* [LIST OF TASKS]:
1 – Copy everything in the Genzyme news item from "The Cambridge, MA-based" down to "early as November.".
2 – Translate this sentence from the Genzyme news item into Spanish: "The firm says that the first shipments of newly produced imiglucerase will go to the sickest Gaucher’s patients, and it expects to meet all demand for the drug by the first quarter of 2010."

* [SOURCE PASSAGE]:
——

Genzyme Resumes Shipments of Gaucher’s Drug from Allston Plant

12/1/09

Genzyme (NASDAQ:GENZ) says today that it has begun shipments of its best-selling drug for Gaucher’s disease made at its plant in the Allston neighborhood of Boston. There have been shortages of the drug since the firm halted production at the Allston plant in June, when viral contamination was discovered there.

The Cambridge, MA-based biotech is trying to replenish supplies of its imiglucerase (Cerezyme) and its Fabry disease treatment, agalsidase beta (Fabrazyme). The firm says that the first shipments of newly produced imiglucerase will go to the sickest Gaucher’s patients, and it expects to meet all demand for the drug by the first quarter of 2010. Yet the company hasn’t been able to ship the Fabry treatment from the Allston plant, and it doesn’t expect to be able to meet all demand for the drug before the second quarter of 2010. This means Genzyme is behind schedule in getting Allston fully up and running again. The company said in September that it would begin shipping its Fabry drug in mid-December and its Gaucher’s therapy as early as November.

——

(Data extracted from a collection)
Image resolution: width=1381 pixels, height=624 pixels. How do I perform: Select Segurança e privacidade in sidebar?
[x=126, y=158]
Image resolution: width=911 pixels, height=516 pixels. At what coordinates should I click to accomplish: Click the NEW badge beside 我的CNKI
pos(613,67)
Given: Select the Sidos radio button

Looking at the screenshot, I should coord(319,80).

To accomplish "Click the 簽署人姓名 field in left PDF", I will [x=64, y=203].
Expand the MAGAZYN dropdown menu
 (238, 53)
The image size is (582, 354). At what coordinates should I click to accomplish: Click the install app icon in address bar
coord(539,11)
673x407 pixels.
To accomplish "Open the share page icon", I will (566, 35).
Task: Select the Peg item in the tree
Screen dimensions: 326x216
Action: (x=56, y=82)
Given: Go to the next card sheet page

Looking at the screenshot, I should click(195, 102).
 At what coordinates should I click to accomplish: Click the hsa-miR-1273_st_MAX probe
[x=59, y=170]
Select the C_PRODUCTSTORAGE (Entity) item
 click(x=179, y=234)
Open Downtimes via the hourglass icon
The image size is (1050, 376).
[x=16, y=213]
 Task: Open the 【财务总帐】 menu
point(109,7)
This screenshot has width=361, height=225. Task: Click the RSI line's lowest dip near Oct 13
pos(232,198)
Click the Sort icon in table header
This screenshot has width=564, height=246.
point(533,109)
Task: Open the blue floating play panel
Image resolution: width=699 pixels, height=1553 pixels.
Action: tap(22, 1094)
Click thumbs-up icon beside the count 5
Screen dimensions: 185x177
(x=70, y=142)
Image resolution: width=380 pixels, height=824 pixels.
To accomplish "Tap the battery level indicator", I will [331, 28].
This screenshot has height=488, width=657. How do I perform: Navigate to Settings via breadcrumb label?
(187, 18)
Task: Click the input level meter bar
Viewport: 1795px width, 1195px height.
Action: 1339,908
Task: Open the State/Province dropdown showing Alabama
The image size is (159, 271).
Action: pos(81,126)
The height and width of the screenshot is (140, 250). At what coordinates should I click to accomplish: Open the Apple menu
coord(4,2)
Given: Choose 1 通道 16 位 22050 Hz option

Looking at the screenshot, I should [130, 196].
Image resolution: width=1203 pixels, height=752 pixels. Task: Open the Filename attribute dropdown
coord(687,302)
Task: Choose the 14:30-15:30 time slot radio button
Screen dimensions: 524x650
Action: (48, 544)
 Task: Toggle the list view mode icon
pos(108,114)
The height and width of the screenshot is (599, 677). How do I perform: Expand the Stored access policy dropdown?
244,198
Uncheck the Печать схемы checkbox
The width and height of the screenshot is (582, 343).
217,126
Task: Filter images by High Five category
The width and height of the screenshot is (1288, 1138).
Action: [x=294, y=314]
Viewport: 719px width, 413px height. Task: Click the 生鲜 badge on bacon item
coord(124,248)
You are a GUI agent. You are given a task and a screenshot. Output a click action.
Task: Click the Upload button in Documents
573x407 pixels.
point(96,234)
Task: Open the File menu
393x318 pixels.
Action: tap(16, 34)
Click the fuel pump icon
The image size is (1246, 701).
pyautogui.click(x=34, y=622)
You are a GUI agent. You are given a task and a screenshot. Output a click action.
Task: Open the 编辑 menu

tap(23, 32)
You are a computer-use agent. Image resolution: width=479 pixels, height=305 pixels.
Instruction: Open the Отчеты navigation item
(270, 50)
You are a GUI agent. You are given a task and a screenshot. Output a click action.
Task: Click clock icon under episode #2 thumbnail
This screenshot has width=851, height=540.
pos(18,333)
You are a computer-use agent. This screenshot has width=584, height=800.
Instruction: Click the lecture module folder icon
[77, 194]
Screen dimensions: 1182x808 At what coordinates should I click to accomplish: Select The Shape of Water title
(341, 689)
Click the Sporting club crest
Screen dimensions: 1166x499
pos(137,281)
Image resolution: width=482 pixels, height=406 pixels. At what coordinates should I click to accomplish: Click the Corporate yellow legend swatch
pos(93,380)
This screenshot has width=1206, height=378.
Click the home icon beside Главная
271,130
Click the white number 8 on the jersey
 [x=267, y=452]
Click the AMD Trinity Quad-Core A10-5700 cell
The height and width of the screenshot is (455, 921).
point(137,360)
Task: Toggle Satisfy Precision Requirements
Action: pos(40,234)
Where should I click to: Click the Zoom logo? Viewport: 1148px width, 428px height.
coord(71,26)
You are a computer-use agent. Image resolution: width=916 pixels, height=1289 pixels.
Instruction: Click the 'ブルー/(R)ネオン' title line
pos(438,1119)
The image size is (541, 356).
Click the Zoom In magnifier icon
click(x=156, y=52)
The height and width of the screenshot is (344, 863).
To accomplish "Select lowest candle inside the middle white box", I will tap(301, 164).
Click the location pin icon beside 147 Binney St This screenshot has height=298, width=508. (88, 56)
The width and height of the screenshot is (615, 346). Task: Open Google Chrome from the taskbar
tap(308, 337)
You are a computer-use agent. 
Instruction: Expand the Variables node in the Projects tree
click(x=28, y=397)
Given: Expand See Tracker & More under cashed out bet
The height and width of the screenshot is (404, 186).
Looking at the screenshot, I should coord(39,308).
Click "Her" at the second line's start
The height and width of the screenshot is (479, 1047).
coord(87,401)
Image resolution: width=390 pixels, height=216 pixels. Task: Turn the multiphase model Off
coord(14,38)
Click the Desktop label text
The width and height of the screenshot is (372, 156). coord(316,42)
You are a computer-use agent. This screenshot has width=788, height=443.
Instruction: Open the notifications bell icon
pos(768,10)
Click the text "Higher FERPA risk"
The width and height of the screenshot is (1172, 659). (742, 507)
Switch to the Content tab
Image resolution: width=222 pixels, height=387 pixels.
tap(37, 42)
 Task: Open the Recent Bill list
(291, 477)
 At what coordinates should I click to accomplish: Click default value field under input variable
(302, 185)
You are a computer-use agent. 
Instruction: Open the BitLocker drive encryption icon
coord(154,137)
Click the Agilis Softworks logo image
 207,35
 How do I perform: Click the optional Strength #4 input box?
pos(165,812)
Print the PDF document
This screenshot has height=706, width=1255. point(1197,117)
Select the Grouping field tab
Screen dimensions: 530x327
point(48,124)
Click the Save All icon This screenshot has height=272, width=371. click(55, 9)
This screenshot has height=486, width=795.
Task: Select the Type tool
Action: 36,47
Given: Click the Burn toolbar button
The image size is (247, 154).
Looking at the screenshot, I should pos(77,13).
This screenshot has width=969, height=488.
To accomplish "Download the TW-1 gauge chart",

——

* [EXPECTED RESULTS]:
1 –
The Cambridge, MA-based biotech is trying to replenish supplies of its imiglucerase (Cerezyme) and its Fabry disease treatment, agalsidase beta (Fabrazyme). The firm says that the first shipments of newly produced imiglucerase will go to the sickest Gaucher’s patients, and it expects to meet all demand for the drug by the first quarter of 2010. Yet the company hasn’t been able to ship the Fabry treatment from the Allston plant, and it doesn’t expect to be able to meet all demand for the drug before the second quarter of 2010. This means Genzyme is behind schedule in getting Allston fully up and running again. The company said in September that it would begin shipping its Fabry drug in mid-December and its Gaucher’s therapy as early as November.

2 – La empresa dice que los primeros envíos de imiglucerasa recién producida irán a los pacientes de Gaucher en estado más grave, y espera satisfacer toda la demanda del fármaco para el primer trimestre de 2010.